For the entire CyberAlert rundown: www.mrc.org

The brief item from Brian Williams, in Philadelphia, on the October 30 NBC Nightly News:
"One issue certain to come up tonight [at the Democratic debate on MSNBC], the war in Iraq. Three more Americans were killed there today when an IED went off southeast of Baghdad. That brings the toll for October to 37 Americans dead, which we should point out is the lowest monthly total in a year and a half. Since the war started almost four and a half years ago, more than 3800 Americans have died in the war in Iraq."

The story on the October 30 World News on ABC:

CHARLES GIBSON: In Iraq today, another indication of how things are changing. This month, 36 U.S. troops have died in Iraq. Some of them in non-combat-related incidents.
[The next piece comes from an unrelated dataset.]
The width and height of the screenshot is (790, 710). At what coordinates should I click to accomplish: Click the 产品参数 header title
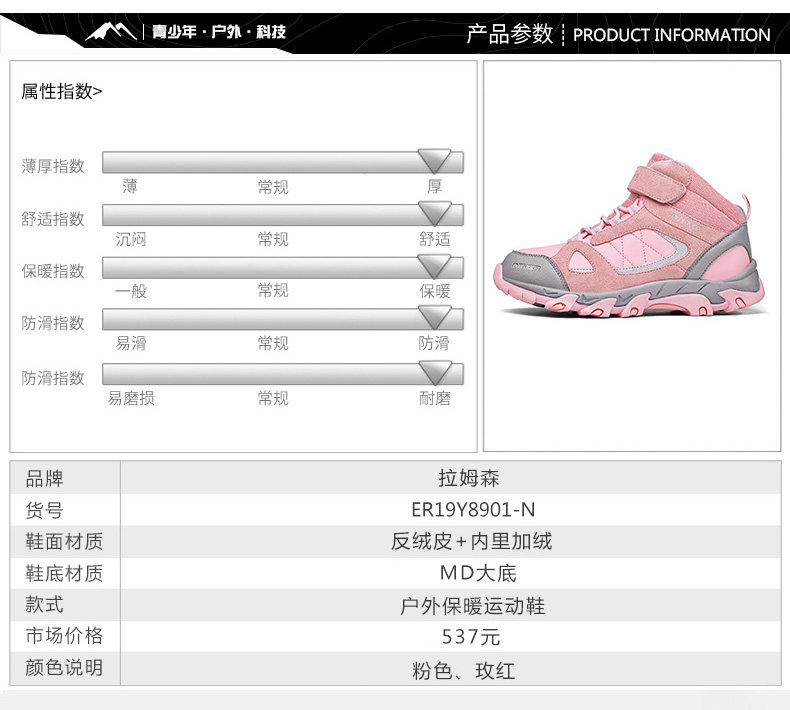click(510, 34)
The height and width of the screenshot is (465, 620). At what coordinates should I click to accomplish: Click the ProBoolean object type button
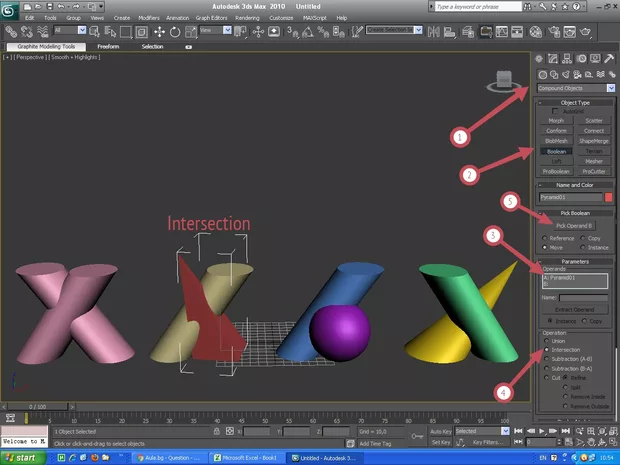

That is the lowest number of U.S. deaths since March 2006. With violence on a downward trend, Iraqis are learning to adapt, to what might be called a new normal. Here's ABC's Miguel Marquez in Baghdad.
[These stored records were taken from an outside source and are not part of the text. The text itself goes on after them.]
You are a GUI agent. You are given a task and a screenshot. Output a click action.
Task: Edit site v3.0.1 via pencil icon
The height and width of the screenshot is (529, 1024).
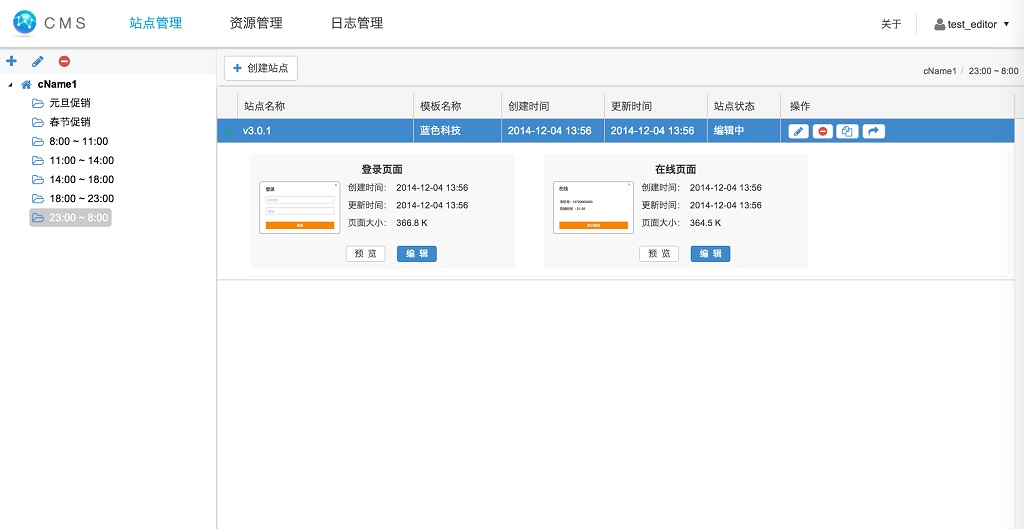click(x=798, y=131)
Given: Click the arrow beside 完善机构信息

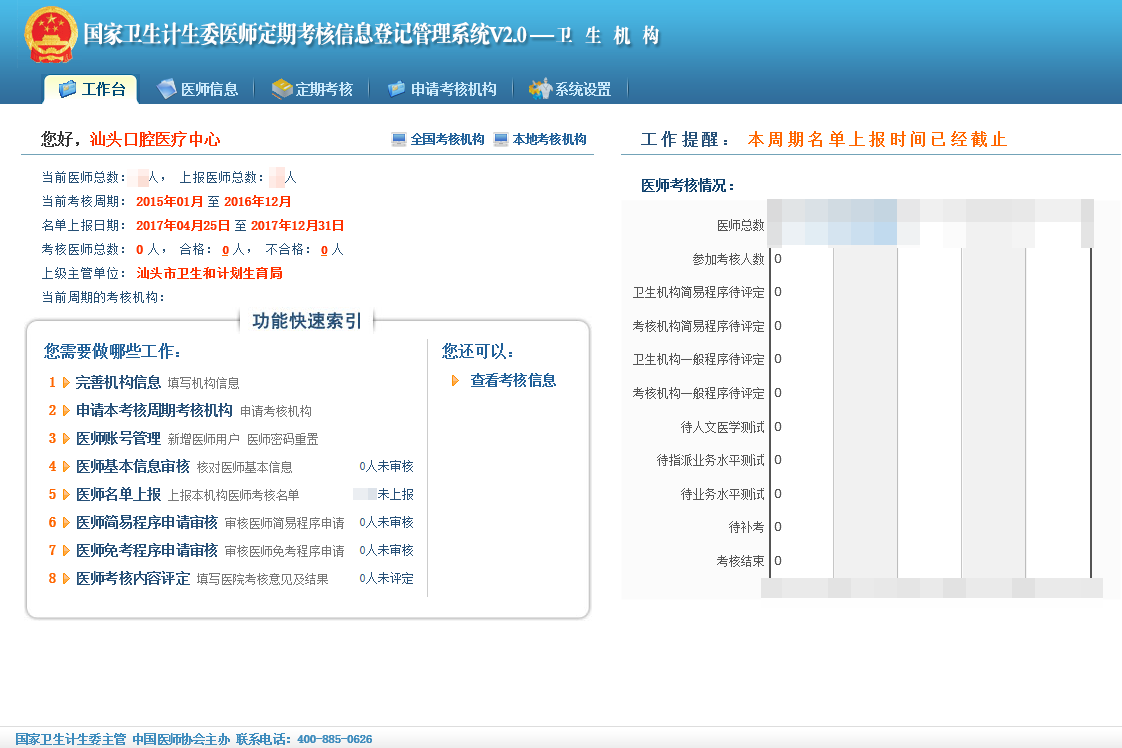Looking at the screenshot, I should pyautogui.click(x=66, y=382).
MIGUEL MARQUEZ: Shorja market, Baghdad's largest, is booming. Big sales, says this vendor. Everything, 2,000 dinars. There hasn't been an attack here since February. Today, the market is secured with concrete barriers. Everyone entering gets frisked. All goods must be carted in by hand. "The security keeps out the bombs," says this businessman. "But we have a very hard time carrying in our merchandise." And shoppers take a risk getting out. Since February, at least 48 people have died in bomb, gun and mortar attacks in the area surrounding Shorja market. It's a similar story across Baghdad. Pockets of security, where life is starting to get back to normal. But it's not a normal by most standards. Captain Mark Battjes has been trying to get the Jamiah [?] neighborhood back on its feet for the past five months.
CAPTAIN MARK BATTJES, 3rd INFANTRY DIVISION, U.S. ARMY: We're at the process of going from being a ghost town to coming back to something like normal.
MARQUEZ: On this day, Captain Batttjes is helping businesses apply for grants, up to $25,000 each.
BATTJES: Things are starting to explode. That money is starting to grease the wheels in the economy.
MARQUEZ: Yustafa Roqman [sp phonetic] is one of 700 business people in Jamiah seeking a grant. Security is good enough, he says, that his computer store will open next week.
ROQMAN: I am beginning to building my future.
MARQUEZ: On one deserted lot, Achman Ahmad's [sp phonetic] flower shop is the first business to reopen in a year and a half. "Now that other people in the neighborhood have started to reopen," she says, "we reopened." But so far, not one customer. Large-scale violence between Sunnis and Shiites has stopped here. But there are still criminal gangs. Most people in Jamiah are too afraid to leave their homes. Still, with wedding season coming up, Achman is hopeful that business and life will get back to something like normal. Miguel Marquez, ABC News, Baghdad.

CNN and Washington Post Play Up 'Bitter'
Soldier's Words on Iraq

Beyond ABC (see #2 above), the mainstream media's long march against the Iraq war continues unabated. On October 27, the Washington Post ran a front-page story with an attention-grabbing headline taken from a quote by an American soldier serving in Iraq: "I don't think this place is worth another soldier's life." Two days later, on October 29, CNN's Jack Cafferty on The Situation Room used the same quote for his "Question of the Hour:" "What does it say about the conflict in Iraq when troops there are saying things like, 'I don't think this place is worth another soldier's life.' Our soldiers are saying that stuff."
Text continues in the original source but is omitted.